Running a marathon, as a kind of life goal, is an ambition that most people can understand. That’s not to say that everyone will have that ambition, or complete it, but with half a million or so people completing a marathon each year in the US alone, the marathon distance has become a relatively achievable goal. Not easy, as anyone who has actually completed a marathon will tell you, but achievable.

So while running a marathon has become something that most people can understand, running an ultra marathon has not. Technically anything further than the 42.2km/26.2mi marathon distance, most people accept a 50km distance as being the minimum to really qualify as an ultra. Most peoples’ responses when meeting an ultra runner tend to be in line with “I can kind of imagine running a marathon, but why on earth would anyone want to run any more than that?”

But for those who do have the ultra marathon bug, the one distance which almost all aspire to is the 100 mile event. Even in countries that use the metric system of measurement, the “miler” as runners call it, is held up as the ultimate ultra distance. 100 miles. 161 kilometers – most people respond, when hearing that some folks run that far, is to state “that’s a long way to drive, why would anyone run it?”

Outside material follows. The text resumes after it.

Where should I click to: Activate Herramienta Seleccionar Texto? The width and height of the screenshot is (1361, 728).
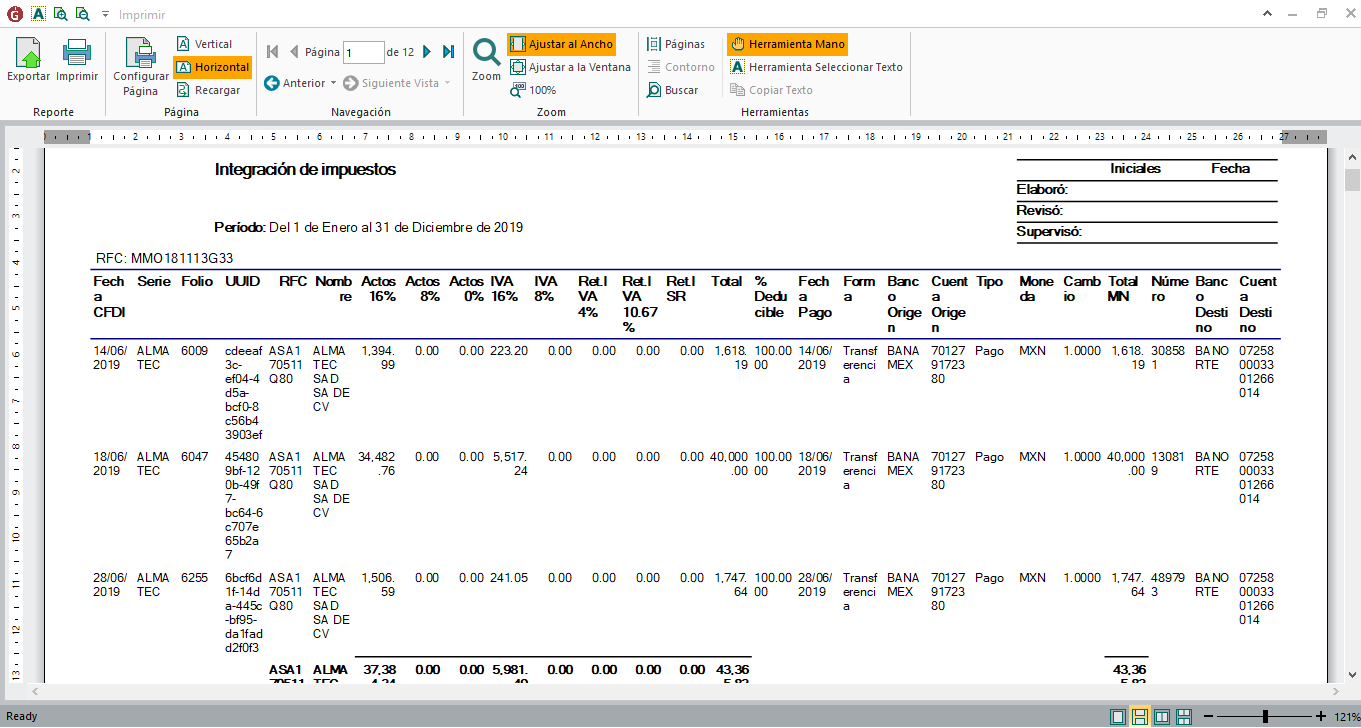(x=816, y=67)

Having run a few ultras over the past few years – at 50km, 60km, 70km, 80km and 100km distances – it seemed that this was the year to step up and try and earn my own buckle. You see most milers, carry on a tradition that started with 100 mile horse races in the US, and award all who complete the 100 mile distance with a belt buckle. And while I rarely wear a belt, and am hardly likely to wear a US-style cowboy belt buckle, earning a miler buckle was on the bucket list for sure.

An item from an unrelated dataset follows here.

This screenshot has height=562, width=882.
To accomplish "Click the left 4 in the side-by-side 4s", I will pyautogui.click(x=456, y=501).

And so news that Heath Lunn, who organizes the St James series of multisport events, was planning a new event, around the Hanmer Forest and with a 100 mile option, piqued my interest. Only about 40 minutes drive from home, it was a chance to do an ultra with the whole family along. The allure of the beautiful Hanmer Springs forests was also a compelling proposition.

And so race day dawned. I’d had the misfortune to catch a bit of man-flu in the days before the event and so was worried about what my sore throat and runny nose might turn into after 100 miles. But outside of the health, my training had gone well – I wanted to teach myself how to run longer distances at slower speeds and also to get used to running at night. So in the few months before the event I did a few middle-of-the-night marathons – plodding along in all sorts of weather to get used to slow and steady running.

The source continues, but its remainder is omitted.